*** Supplied material ***

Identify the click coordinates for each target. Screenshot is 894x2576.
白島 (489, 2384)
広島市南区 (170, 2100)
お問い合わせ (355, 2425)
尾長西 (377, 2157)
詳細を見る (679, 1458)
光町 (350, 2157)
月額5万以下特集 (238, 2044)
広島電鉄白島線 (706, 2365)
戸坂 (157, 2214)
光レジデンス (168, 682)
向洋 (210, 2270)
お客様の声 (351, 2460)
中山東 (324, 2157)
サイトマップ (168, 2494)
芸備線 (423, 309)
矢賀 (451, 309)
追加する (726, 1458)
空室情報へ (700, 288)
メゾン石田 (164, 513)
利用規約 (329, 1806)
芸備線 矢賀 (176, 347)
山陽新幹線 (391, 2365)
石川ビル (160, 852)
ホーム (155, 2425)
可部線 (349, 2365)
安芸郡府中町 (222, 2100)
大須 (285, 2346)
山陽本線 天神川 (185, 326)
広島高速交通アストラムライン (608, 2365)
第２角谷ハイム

*** End of Supplied material ***

(Exercise details) Take the lines above from the first through the one containing "ホーム (155, 2425)" and reproduce them exactly; include nothing else.

(Answer to the problem)
Identify the click coordinates for each target. Screenshot is 894x2576.
白島 (489, 2384)
広島市南区 (170, 2100)
お問い合わせ (355, 2425)
尾長西 (377, 2157)
詳細を見る (679, 1458)
光町 (350, 2157)
月額5万以下特集 (238, 2044)
広島電鉄白島線 (706, 2365)
戸坂 (157, 2214)
光レジデンス (168, 682)
向洋 (210, 2270)
お客様の声 (351, 2460)
中山東 (324, 2157)
サイトマップ (168, 2494)
芸備線 (423, 309)
矢賀 (451, 309)
追加する (726, 1458)
空室情報へ (700, 288)
メゾン石田 (164, 513)
利用規約 (329, 1806)
芸備線 矢賀 (176, 347)
山陽新幹線 (391, 2365)
石川ビル (160, 852)
ホーム (155, 2425)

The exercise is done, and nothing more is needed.